• _EXERCISE INSTRUCTIONS_
Write only the number of lines in the data that contain the word "Hide".

• _EXERCISE DATA_
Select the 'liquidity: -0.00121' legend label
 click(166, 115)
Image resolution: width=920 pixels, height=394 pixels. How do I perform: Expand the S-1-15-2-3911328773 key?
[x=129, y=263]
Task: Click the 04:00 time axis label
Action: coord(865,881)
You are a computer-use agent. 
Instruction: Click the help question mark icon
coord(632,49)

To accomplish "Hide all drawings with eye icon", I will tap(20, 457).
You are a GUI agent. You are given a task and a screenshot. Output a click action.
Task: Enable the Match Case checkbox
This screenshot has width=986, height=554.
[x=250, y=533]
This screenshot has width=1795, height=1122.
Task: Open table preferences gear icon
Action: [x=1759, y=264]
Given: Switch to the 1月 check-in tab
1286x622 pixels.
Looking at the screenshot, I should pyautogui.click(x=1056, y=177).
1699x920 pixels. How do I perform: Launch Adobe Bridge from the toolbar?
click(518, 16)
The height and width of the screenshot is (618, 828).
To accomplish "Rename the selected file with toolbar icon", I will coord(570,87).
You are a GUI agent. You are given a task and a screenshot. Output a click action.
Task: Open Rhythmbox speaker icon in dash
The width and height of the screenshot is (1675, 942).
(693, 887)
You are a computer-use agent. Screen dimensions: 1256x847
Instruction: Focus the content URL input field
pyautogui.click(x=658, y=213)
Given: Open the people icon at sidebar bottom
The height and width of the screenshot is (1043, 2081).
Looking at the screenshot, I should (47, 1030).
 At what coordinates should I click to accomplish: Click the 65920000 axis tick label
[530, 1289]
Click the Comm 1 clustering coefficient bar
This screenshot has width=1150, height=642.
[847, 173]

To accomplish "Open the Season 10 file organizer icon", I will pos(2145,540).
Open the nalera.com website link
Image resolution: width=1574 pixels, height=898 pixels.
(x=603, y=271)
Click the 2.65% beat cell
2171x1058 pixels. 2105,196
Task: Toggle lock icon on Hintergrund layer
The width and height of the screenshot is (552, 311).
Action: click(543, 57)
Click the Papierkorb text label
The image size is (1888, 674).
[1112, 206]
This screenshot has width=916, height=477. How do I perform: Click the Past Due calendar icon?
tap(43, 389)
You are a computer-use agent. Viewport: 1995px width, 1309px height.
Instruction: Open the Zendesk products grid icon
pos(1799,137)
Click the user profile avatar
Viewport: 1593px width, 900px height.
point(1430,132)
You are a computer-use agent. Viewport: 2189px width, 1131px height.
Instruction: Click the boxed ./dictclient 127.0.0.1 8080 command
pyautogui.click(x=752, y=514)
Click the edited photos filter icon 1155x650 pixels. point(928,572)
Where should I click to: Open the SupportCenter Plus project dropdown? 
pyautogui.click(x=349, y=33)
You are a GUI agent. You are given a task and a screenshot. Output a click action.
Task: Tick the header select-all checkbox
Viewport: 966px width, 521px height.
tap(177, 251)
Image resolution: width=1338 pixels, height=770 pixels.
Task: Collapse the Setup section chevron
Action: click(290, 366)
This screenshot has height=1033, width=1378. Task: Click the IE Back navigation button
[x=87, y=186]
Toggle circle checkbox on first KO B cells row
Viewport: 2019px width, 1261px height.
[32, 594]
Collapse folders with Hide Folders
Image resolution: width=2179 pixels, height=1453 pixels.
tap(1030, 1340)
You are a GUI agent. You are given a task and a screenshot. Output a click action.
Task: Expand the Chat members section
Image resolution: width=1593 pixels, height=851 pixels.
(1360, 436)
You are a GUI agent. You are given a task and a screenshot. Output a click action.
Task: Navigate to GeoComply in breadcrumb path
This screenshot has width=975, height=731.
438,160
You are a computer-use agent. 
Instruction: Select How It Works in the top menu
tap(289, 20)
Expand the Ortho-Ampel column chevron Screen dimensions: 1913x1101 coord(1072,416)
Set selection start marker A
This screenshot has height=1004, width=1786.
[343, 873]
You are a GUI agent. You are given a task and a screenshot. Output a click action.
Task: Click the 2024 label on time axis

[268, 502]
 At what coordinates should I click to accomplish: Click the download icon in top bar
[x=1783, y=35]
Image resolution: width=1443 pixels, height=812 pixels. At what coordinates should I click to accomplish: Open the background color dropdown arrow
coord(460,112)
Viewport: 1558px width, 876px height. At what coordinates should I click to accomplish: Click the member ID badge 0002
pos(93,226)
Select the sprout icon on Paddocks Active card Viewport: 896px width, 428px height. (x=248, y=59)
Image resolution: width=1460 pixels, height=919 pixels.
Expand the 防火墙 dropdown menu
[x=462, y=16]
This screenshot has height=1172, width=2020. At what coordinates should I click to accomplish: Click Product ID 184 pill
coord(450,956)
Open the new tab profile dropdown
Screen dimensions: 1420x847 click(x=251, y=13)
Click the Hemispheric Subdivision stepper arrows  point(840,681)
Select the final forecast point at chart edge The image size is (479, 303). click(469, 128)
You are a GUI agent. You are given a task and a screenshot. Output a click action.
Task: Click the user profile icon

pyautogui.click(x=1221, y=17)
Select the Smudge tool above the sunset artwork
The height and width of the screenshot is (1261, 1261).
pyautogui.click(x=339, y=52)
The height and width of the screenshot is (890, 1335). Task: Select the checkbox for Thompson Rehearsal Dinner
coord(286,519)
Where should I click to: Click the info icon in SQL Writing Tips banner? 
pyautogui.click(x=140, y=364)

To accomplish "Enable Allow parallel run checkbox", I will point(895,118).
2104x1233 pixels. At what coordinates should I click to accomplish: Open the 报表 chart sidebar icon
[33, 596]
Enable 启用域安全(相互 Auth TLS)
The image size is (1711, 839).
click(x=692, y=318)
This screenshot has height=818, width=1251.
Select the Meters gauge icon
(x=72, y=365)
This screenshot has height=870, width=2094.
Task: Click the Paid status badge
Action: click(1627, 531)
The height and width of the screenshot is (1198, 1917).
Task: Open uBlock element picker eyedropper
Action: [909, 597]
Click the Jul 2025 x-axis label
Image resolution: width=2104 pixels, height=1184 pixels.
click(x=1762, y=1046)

• _REPLY TO THE TASK_
2